Imagine the cantilever beam is a wing which is elliptically loaded, e.g. the force per unit length is described as
\[1 = \frac{F^2}{b^2} + (x-1)^2\]
rearrange this equation to solve for F, then find the value of b such that \(\int^1_0{F}dx = m\). Only consider positive values of m.
Hint: Is there a canonical equation for the area of an elipse?
Create a MATLAB function with the signature forces = DiscretiseEllipticalForce(N,m) which discretise a N Newton elliptical load into a series of m point loads and returns them as an array which can be used in the function [V,M] = GetLoads(x,forces). To calculate each point load use the trapezium method
Plot V and M for both a \(3N\) uniform, and \(3N\) elliptical load distribution on the same figures. E.g. one figure for V and another for M.

Solving the heat equation

In this task you will be modelling heat transfer in a one-dimensional rod. This problem deals with a one-dimensional rod of length 1.0 units, where the distance along the bar is denoted \(x\), as shown in Figure.

The temperature at a location along this rod, \(x\), at a specific time \(t\) is given as \(u(x,t)\). The system is governed by the equation

\[\frac{\partial u}{\partial t} - \alpha \frac{\partial^2 u}{\partial x^2} = 0\]

Physically, this equation says that the rate of change of temperature with time (first gradient) is proportional to the curvature of that temperature (second gradient). Hence, the sharper/peakier the temperature in the rod, the quicker it will cool down.

The heat transfer equation is not solvable for all but the simplest of problems. Hence, given a generic problem, the rod must be discretised into a number of nodes and then a numerical solution applied. In this exercise, you will deal with the rod split into evenly spaced nodes. Hence, given a spacing between consecutive nodes, \(\Delta x\), and in a total of \(N=1+(1/\Delta x)\) nodes, the problem is given in Figure.

Schematic of discretised one-dimensional rod

To solve this problem, a numerical method is provided. For this, it is convenient to write the temperature at a given time \(t\) at the \(i\)^th node as \(u_i(t)\). Given the temperature at all nodes at the current time, the temperature after some small increment in time, \(\Delta t\), is given by:

\[u_i(t+\Delta t)=u_i(t)+\frac{1}{2}\Big[ u_{i+1}(t)-2u_{i}(t)+u_{i-1}(t) \Big]\]

where \(\Delta t=\frac{1}{2}(\Delta x)^2\).

Therefore, in pseudo-code form, the general problem structure for simulating this system is:

Determine constants and calculate location of nodes \(x\)
\(t = 0\), specify initial conditions \(u_i(0)\) to all nodes
WHILE suitable stopping criteria not met DO

Increment time level, \(t = t + \Delta t\)

Specify temperature at boundaries: \(u_1(t)\), \(u_N(t)\)

Calculate temperature at next time level for remaining nodes \(u_i(t+\Delta t)\) using numerical scheme

END WHILE

The Task

Write a code to simulate how temperature in the rod varies with time.
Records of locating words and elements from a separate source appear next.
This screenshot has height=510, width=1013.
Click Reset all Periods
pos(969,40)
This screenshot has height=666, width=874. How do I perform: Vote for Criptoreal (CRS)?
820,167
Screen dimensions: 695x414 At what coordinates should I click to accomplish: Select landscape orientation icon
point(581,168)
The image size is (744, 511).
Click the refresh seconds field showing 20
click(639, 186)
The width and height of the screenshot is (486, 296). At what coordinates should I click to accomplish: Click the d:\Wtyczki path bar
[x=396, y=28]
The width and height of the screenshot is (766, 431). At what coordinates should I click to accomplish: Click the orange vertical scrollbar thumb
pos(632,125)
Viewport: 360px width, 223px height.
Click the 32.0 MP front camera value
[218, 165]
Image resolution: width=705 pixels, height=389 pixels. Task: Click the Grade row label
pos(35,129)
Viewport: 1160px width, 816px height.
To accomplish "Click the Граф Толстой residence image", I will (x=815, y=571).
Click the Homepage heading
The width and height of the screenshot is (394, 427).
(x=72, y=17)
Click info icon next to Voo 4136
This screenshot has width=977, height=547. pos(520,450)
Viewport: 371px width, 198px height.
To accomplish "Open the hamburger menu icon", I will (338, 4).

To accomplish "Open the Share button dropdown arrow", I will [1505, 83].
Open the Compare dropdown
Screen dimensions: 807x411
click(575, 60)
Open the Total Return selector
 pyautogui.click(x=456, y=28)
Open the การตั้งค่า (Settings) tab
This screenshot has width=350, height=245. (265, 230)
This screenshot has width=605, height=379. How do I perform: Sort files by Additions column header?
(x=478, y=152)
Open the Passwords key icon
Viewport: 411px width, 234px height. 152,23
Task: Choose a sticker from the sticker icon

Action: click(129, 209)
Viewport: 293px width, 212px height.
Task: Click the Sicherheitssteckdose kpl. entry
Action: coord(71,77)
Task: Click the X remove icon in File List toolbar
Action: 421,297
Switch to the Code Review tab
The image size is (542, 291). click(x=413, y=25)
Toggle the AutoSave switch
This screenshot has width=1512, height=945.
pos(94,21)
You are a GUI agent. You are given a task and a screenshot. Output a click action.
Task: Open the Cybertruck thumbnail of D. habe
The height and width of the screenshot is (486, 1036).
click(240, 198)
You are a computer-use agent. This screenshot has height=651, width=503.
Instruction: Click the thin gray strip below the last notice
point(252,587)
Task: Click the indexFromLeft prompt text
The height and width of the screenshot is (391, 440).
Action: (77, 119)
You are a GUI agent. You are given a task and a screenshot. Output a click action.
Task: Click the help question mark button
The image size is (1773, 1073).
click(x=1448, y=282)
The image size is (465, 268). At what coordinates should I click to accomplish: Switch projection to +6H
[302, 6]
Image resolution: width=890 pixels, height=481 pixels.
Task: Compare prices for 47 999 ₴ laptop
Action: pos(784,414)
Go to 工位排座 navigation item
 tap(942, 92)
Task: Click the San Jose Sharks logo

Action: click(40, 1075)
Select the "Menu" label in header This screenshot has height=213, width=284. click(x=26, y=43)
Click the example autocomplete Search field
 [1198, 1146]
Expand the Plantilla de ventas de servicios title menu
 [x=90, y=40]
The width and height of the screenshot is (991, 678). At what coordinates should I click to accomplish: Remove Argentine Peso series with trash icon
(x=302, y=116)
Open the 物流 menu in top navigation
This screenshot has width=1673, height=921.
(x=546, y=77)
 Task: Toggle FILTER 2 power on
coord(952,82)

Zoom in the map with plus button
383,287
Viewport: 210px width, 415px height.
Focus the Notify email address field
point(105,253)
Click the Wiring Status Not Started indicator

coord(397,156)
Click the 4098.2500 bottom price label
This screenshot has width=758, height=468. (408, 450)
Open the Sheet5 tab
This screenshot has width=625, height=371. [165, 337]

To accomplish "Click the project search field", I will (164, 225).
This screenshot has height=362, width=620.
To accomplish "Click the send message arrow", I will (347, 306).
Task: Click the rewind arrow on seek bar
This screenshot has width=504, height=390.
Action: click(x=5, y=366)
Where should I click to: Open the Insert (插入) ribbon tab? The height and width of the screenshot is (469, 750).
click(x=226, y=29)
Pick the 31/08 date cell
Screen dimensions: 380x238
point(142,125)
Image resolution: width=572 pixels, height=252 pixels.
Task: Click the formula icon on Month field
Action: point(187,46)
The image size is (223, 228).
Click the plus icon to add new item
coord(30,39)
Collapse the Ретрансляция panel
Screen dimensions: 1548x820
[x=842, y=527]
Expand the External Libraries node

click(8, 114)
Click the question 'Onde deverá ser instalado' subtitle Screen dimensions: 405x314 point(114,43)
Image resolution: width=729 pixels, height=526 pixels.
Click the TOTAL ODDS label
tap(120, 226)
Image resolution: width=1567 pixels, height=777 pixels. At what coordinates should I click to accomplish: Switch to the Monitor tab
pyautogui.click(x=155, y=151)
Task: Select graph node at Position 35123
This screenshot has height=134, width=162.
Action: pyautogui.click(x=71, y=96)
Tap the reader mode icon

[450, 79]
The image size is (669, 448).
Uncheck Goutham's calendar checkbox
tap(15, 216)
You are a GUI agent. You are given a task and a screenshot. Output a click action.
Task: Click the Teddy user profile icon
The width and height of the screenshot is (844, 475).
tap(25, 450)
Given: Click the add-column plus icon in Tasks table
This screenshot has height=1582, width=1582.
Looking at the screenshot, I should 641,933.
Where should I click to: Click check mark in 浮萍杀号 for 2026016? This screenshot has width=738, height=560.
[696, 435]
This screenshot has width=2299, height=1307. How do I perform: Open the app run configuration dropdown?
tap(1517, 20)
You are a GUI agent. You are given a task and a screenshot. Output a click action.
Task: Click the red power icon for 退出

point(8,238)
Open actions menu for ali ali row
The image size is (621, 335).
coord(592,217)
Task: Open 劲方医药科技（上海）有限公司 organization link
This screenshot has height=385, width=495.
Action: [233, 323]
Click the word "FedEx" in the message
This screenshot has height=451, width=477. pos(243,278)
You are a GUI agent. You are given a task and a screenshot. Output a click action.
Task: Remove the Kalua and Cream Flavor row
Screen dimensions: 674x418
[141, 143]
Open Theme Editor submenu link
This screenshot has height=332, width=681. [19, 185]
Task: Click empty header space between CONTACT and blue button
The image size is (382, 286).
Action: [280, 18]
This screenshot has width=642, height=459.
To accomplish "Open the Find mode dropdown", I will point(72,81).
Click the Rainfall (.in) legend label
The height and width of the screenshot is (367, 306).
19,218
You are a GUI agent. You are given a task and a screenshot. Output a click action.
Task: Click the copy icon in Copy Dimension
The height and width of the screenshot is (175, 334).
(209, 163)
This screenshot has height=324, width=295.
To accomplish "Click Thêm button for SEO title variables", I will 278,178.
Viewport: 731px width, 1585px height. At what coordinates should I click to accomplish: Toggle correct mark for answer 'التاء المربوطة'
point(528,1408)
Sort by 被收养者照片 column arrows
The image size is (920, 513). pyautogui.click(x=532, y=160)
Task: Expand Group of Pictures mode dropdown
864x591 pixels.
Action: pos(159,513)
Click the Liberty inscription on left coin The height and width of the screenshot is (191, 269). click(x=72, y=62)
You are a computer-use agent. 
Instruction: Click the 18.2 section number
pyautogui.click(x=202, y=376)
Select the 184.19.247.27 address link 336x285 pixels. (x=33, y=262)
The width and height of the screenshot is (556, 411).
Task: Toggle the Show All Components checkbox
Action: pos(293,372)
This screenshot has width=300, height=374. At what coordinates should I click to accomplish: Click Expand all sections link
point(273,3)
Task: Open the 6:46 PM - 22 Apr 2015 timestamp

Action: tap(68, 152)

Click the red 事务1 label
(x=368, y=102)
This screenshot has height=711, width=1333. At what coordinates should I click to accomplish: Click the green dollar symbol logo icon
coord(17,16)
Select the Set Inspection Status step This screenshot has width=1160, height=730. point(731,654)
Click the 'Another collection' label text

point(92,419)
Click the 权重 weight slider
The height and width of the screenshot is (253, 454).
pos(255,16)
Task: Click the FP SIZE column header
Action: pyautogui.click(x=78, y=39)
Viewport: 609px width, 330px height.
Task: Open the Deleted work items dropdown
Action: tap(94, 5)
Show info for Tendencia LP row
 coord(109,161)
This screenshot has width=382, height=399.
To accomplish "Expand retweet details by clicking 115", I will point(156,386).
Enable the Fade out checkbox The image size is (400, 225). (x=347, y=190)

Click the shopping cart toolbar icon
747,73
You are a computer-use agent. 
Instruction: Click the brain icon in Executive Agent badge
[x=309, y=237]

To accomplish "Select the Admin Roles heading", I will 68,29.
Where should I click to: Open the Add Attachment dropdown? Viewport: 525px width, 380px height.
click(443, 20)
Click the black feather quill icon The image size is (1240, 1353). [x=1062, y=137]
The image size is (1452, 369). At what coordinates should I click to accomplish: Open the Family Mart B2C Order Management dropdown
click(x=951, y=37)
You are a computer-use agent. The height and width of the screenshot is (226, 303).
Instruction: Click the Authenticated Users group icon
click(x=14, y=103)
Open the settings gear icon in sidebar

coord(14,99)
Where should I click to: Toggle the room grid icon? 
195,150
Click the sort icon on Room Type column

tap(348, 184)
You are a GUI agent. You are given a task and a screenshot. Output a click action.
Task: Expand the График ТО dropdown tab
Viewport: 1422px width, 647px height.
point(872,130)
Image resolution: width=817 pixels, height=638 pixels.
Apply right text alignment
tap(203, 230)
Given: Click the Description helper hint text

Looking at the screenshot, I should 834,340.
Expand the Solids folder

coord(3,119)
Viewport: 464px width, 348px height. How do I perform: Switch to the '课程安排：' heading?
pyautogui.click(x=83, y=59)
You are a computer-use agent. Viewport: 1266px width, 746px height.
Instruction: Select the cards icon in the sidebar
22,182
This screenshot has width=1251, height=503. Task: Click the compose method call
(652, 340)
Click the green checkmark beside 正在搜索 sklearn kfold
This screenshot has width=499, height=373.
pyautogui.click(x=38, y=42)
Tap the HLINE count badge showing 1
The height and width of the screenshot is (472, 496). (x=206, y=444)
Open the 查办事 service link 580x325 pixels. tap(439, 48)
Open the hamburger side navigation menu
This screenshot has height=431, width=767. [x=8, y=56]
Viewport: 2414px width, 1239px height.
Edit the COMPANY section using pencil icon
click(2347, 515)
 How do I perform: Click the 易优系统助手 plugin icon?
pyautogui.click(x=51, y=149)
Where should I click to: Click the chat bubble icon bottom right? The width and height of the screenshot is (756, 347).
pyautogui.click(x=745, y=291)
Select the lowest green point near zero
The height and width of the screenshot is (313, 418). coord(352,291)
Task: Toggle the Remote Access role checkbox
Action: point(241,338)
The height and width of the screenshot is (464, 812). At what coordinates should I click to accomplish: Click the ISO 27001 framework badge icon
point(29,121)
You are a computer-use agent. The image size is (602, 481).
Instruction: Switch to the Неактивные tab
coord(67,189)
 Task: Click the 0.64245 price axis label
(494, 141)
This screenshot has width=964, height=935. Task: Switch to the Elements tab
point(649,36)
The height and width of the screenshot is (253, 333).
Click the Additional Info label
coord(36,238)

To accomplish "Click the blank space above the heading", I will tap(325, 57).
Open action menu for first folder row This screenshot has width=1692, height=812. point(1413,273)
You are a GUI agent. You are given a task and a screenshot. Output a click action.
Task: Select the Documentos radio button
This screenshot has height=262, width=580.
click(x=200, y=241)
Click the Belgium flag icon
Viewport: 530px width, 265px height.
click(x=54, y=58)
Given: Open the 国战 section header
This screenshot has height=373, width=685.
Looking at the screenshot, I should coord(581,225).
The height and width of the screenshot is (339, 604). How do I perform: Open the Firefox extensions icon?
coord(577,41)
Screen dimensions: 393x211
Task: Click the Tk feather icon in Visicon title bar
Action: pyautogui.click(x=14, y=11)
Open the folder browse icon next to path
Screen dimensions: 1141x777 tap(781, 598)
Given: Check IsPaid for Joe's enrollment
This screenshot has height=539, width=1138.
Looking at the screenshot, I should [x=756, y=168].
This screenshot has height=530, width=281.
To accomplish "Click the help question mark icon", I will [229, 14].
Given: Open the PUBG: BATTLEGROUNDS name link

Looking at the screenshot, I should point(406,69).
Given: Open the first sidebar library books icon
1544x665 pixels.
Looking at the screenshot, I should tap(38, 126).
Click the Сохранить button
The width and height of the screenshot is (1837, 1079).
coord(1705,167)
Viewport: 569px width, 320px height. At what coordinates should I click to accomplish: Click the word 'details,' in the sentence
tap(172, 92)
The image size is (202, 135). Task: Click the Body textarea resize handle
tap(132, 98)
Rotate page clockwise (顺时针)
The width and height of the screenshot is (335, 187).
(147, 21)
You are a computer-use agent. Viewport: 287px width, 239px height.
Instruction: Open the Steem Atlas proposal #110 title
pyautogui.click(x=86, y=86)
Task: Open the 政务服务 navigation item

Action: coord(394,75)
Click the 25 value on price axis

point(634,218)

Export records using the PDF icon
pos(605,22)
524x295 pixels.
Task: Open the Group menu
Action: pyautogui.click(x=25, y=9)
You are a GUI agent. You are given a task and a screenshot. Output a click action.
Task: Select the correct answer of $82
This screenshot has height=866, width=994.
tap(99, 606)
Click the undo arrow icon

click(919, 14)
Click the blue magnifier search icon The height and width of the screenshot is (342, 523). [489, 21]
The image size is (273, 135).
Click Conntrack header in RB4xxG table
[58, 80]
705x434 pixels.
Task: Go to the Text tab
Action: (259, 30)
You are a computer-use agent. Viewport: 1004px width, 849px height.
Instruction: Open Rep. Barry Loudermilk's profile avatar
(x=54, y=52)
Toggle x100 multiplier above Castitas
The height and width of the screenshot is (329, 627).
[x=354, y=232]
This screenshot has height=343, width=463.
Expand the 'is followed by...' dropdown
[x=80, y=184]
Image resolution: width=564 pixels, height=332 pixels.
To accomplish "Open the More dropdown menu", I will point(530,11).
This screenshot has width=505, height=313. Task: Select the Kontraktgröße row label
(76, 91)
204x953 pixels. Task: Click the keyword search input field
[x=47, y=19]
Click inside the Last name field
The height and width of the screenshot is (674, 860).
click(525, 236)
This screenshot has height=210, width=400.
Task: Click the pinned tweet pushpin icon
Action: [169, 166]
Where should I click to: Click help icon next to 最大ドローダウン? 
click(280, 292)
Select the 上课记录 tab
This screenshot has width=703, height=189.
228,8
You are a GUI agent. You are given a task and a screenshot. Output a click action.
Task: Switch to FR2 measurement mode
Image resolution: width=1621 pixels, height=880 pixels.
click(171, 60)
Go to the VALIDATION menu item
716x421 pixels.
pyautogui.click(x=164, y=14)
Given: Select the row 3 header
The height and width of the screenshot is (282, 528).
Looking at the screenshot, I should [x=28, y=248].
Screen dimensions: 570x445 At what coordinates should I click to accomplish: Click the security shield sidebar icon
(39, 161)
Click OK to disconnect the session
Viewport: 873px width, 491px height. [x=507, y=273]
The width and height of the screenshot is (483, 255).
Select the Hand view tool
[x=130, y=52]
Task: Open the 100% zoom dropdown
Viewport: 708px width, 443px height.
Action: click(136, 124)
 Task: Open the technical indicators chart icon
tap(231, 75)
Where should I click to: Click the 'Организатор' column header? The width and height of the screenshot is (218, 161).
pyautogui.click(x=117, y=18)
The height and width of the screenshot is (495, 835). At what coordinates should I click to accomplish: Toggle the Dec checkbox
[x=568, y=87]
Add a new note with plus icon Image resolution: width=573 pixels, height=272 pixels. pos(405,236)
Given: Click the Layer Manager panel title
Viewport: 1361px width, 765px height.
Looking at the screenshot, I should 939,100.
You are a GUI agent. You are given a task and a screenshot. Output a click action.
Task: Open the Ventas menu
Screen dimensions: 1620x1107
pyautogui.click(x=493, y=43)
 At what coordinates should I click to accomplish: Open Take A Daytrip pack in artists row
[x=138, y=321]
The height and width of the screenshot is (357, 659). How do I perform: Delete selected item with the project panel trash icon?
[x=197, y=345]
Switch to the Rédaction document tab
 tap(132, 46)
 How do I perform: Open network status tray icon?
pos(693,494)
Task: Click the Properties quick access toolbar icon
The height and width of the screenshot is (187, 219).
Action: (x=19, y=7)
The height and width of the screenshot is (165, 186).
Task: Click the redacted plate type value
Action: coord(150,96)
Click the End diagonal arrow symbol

The code should:
- define the number of elements to discretise the rod into
- define the initial condition of the rod (e.g. the temperature at each node) as an array
- define the boundary conditions for each end of the rod
Using your code, simulate a system in which the rod is initially at a uniform temperature of 2 units. But the ends of the rod are held at a constant lower temperature of 1 unit.
- Ensure you choose a suitable discretisation of time and space
- How long does the rod take to settle to a constant temperate (i.e. when the average temperature stops changing to within 0.01 of a unit)?
Simulate these other systems
- Linear initial temperature, then bringing the cool end to a high fixed temperature
- Constant initial temperature, then having one end hot and the other cool
- Constant initial temperature of zero, one boundary is constant at zero, the other varies according to the function
  \[u_b(t) = sin(2 \pi f t)\]
  where f is the frequency of the oscillation in Hertz. plot the evolution of the temperature with time for different frequencies.